▶ Given data
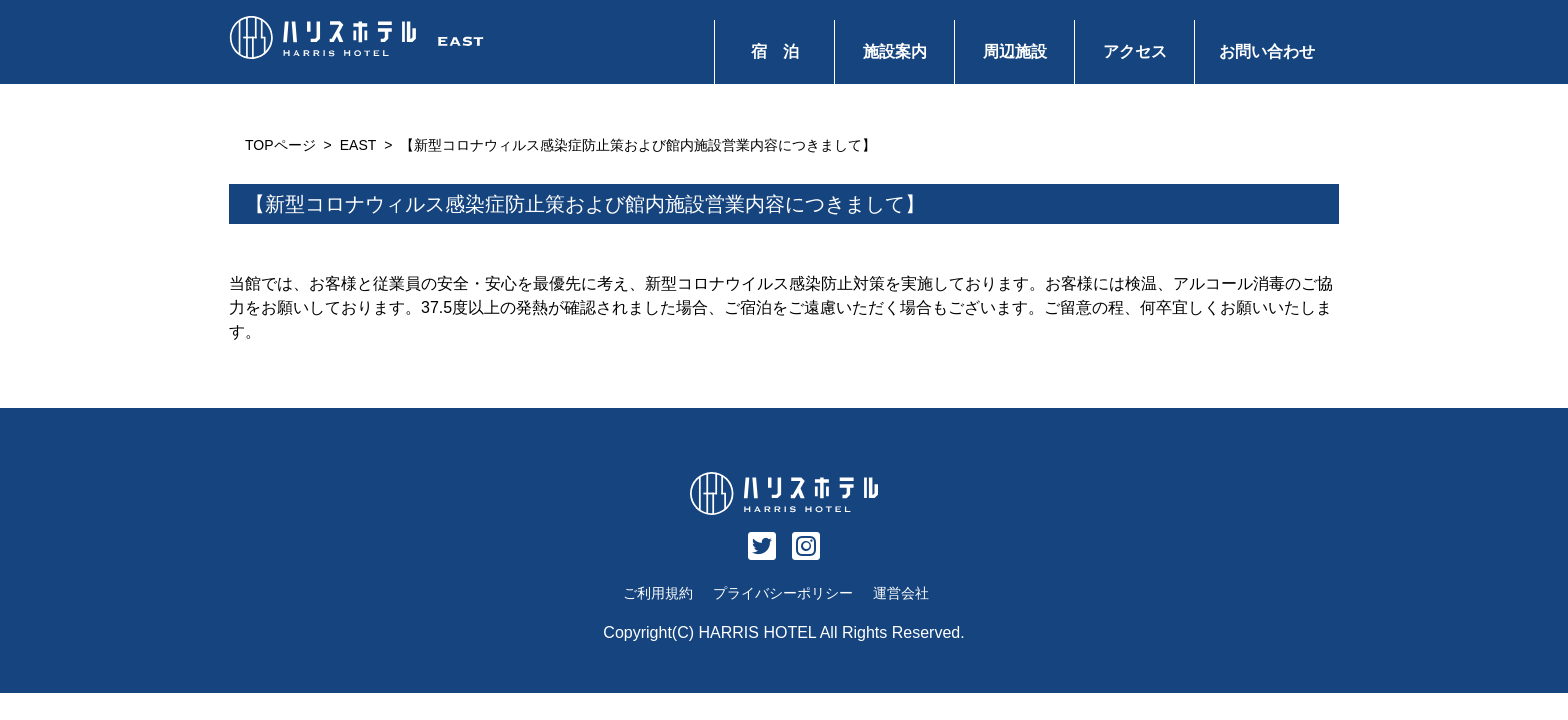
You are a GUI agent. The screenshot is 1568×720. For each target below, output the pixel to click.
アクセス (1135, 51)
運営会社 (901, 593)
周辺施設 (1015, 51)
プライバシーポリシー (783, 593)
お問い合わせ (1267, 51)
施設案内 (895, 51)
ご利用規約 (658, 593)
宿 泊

▶ Written task
Reproduce the full listing above, every text line included, and shift each answer coordinate by +131 on both the x and y axes. Omit the picture from your output.

▶ Response for this exercise
You are a GUI agent. The screenshot is 1568×720. For each target below, output the pixel to click.
アクセス (1266, 182)
運営会社 (1032, 724)
周辺施設 (1146, 182)
プライバシーポリシー (914, 724)
お問い合わせ (1398, 182)
施設案内 (1026, 182)
ご利用規約 (789, 724)
宿 泊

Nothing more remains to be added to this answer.